HAPRoxy ?

HAProxy, or High Availability Proxy is used by RightScale for load balancing in the cloud.Load-balancer servers are also known as front-end servers. Generally, their purpose is to direct users to available application servers.

• In this guide, we use HAPRoxy to filter the TCP based requests on the basis of SNI to forward that request to its apropriate service

Installation

If you use debian or Ubuntu ditros search Debian Haproxy then you will find the link to install it.

Configuration

Typically, we define a frontend for a specific TCP based protocol like https and apply the configuration.

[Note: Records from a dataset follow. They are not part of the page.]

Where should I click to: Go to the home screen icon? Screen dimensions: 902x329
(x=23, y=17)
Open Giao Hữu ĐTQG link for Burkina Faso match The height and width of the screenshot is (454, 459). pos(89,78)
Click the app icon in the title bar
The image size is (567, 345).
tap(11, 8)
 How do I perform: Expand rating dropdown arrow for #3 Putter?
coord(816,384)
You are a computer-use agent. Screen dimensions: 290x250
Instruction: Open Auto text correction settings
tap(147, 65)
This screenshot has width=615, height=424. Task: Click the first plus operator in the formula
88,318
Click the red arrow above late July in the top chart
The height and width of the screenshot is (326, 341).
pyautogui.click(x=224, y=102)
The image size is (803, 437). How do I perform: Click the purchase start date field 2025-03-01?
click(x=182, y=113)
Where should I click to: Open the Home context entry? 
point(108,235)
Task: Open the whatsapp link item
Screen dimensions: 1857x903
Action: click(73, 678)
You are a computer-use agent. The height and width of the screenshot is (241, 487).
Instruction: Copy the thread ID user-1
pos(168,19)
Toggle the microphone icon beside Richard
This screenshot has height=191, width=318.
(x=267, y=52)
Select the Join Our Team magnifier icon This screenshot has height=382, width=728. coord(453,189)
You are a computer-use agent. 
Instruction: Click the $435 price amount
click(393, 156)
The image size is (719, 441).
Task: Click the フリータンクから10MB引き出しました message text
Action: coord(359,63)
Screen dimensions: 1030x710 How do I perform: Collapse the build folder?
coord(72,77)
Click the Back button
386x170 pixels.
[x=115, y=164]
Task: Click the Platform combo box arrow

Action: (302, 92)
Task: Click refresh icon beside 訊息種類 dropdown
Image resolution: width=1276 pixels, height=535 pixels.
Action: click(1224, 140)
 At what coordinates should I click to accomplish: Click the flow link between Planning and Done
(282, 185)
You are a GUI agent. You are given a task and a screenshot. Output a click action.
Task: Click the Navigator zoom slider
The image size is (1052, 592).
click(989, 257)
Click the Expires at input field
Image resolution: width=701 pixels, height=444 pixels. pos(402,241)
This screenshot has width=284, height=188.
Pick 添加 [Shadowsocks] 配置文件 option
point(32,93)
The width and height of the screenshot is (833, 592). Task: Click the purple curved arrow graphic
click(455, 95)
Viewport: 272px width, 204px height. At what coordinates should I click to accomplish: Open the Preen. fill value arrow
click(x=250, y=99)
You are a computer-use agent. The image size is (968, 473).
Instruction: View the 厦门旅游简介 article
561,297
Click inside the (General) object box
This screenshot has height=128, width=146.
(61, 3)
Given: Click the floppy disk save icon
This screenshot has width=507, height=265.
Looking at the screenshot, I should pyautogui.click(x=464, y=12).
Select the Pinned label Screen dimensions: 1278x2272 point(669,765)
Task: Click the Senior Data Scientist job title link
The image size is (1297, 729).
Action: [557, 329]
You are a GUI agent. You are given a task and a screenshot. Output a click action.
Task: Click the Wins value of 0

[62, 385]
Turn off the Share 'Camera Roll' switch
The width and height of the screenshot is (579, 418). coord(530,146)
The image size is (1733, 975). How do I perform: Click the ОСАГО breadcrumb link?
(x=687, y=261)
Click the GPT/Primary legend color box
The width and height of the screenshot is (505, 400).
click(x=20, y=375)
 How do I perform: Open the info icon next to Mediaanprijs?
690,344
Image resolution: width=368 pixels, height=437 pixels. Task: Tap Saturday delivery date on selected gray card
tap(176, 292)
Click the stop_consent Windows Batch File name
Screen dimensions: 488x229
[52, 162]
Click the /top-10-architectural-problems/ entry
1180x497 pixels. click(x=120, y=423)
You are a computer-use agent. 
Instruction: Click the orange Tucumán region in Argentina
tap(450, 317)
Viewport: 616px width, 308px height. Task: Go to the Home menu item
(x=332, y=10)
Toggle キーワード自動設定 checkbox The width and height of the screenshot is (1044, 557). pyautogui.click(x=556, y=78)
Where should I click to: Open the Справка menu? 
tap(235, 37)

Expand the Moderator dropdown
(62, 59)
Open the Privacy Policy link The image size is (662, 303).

The following conf is just a bootstrap sample to make you familliar with the haproxy.

frontend https
   bind public_ip:443
   mode tcp
   tcp-request inspect-delay 5s
   tcp-request content accept if { req_ssl_hello_type 1 }
   use_backend face if { req_ssl_sni -i yy.xx.ir }
   use_backend face if { req_ssl_sni -i zz.xx.ir }
   use_backend dns if { req_ssl_sni -i tt.xx.ir }
   use_backend blog if { req_ssl_sni -i uu.xx.ir }
   default_backend block

backend block
   mode tcp
   server block1 192.168.1.5:443

backend doh
   mode tcp
   server doh1 192.168.1.6:443

backend dns
   mode tcp
   server dns1 192.168.1.7:3006
   server dns2 192.168.1.8:3006
   
backend face
   mode tcp
   option ssl-hello-chk
   server face1 192.168.1.9:443
   server face2 192.168.1.10:443

backend blog
   mode tcp
   server blog1 192.168.1.11:443

• For UDP based traffic, I refer you to the original Docs. It contains some pratical examples around proxifying UDP based DNS traffic.